TEXT TO READ:

First, the convention of citing another article. If you follow the rules strictly, you should only cite someone when you are referring to their empirical findings, or to the conclusions they draw from that. Nothing else. Nothing. But, unfortunately, most scientific articles do not follow these rules, but liberally make citations like “X used a similar research design (X, 2006)”. Wrong! While X may very well have done so, you’re not supposed to cite that. You only cite empirical results and conclusions thereof. But this is what happens. Because citation practice has degenerated across all fields, it is quite difficult to see the quality of a citation – is the claim (that is backed by a citation) based on empirical evidence or is it just some fluff? It has become too easy to build “castles in the sky” – researchers citing each other and building up a common understanding, but with no empirical evidence in what everyone is citing to. This is what has happened to the Waterfall model – researchers in the whole field have cited to Royce (1970) because that’s what everyone else has done. And the citation isn’t valid – there’s no empirical evidence to back the claim that a linear process works, and actually there’s not even a fluffy “i think so” claim to that effect, but rather Royce considers the idea unworkable. This hasn’t stopped hundreds of researchers from citing Royce. I consider this an excellent example of the failure of the scientific method. Of course the method in theory is still solid, but the degenerate practices have made it prone to failure.

GIVEN INFORMATION:
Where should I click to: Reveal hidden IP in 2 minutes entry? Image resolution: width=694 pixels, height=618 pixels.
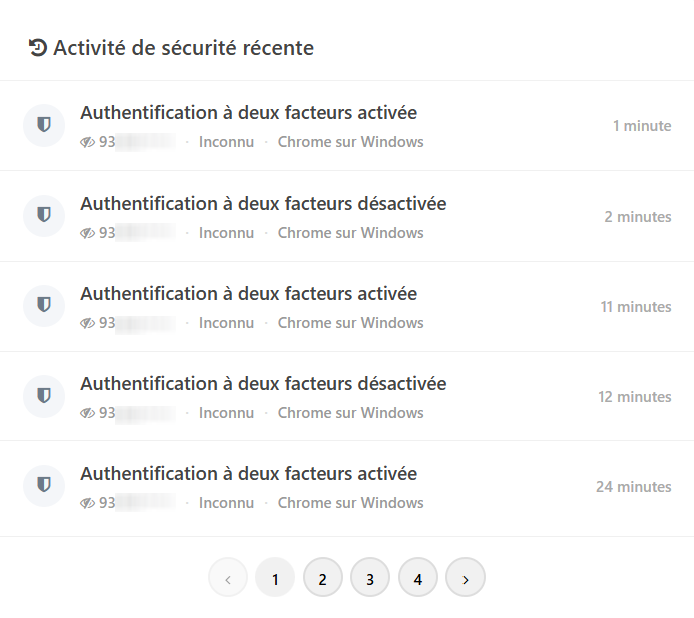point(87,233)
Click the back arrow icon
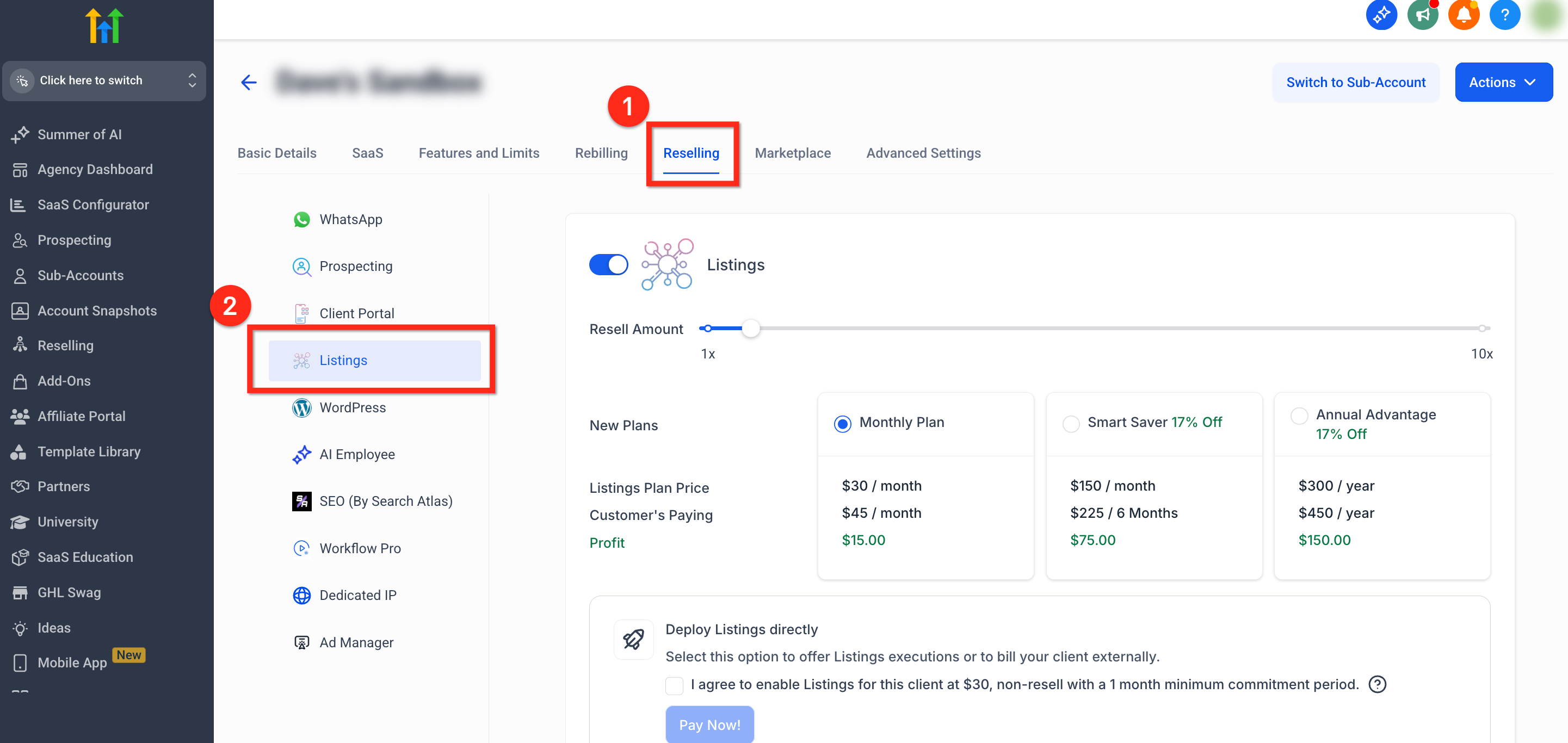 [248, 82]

--

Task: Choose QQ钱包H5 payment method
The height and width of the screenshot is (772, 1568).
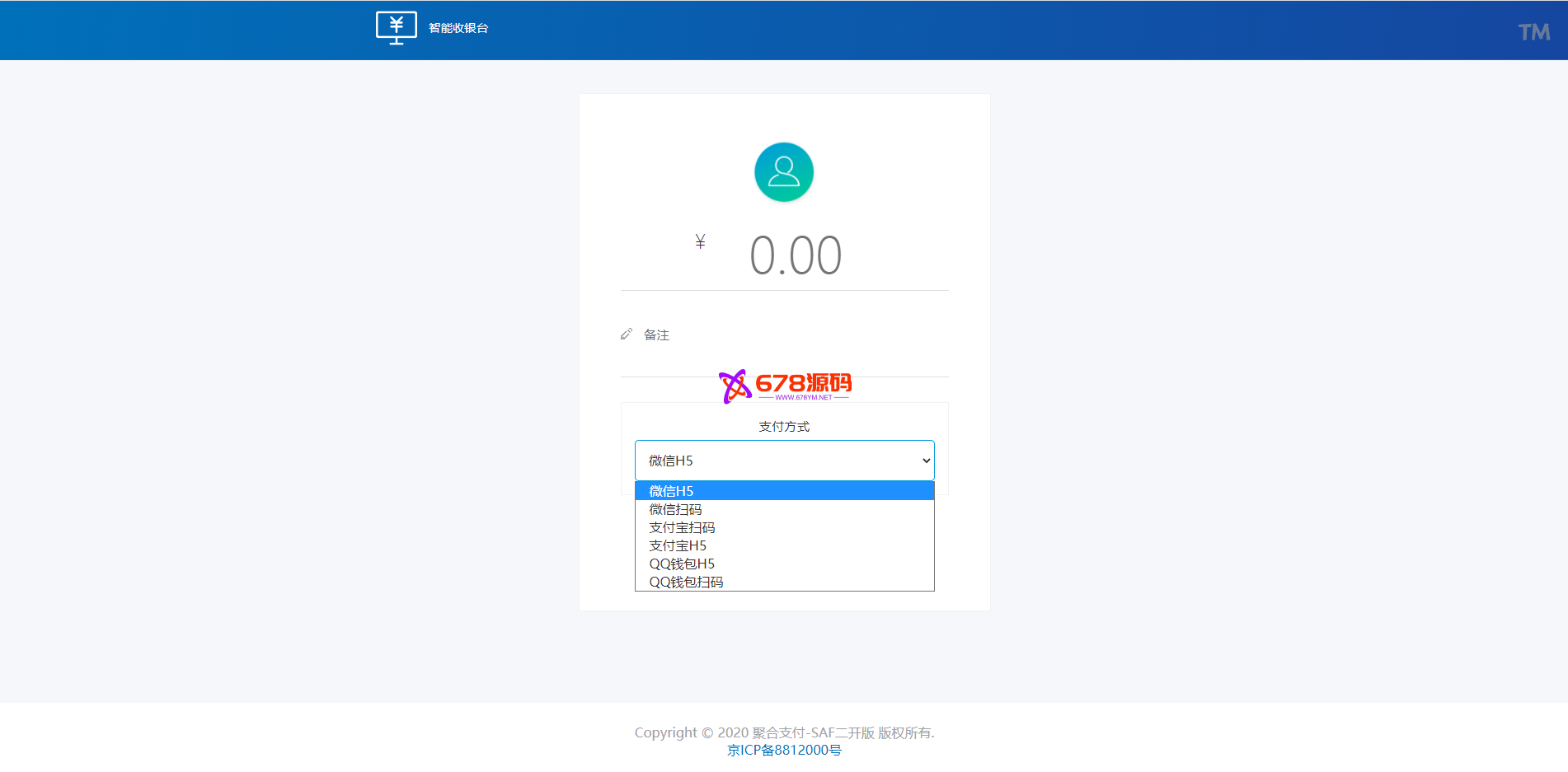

WHAT TO PRODUCE: Copy out the passage on citation practice above, word for word and in full.

THE REPLY:
First, the convention of citing another article. If you follow the rules strictly, you should only cite someone when you are referring to their empirical findings, or to the conclusions they draw from that. Nothing else. Nothing. But, unfortunately, most scientific articles do not follow these rules, but liberally make citations like “X used a similar research design (X, 2006)”. Wrong! While X may very well have done so, you’re not supposed to cite that. You only cite empirical results and conclusions thereof. But this is what happens. Because citation practice has degenerated across all fields, it is quite difficult to see the quality of a citation – is the claim (that is backed by a citation) based on empirical evidence or is it just some fluff? It has become too easy to build “castles in the sky” – researchers citing each other and building up a common understanding, but with no empirical evidence in what everyone is citing to. This is what has happened to the Waterfall model – researchers in the whole field have cited to Royce (1970) because that’s what everyone else has done. And the citation isn’t valid – there’s no empirical evidence to back the claim that a linear process works, and actually there’s not even a fluffy “i think so” claim to that effect, but rather Royce considers the idea unworkable. This hasn’t stopped hundreds of researchers from citing Royce. I consider this an excellent example of the failure of the scientific method. Of course the method in theory is still solid, but the degenerate practices have made it prone to failure.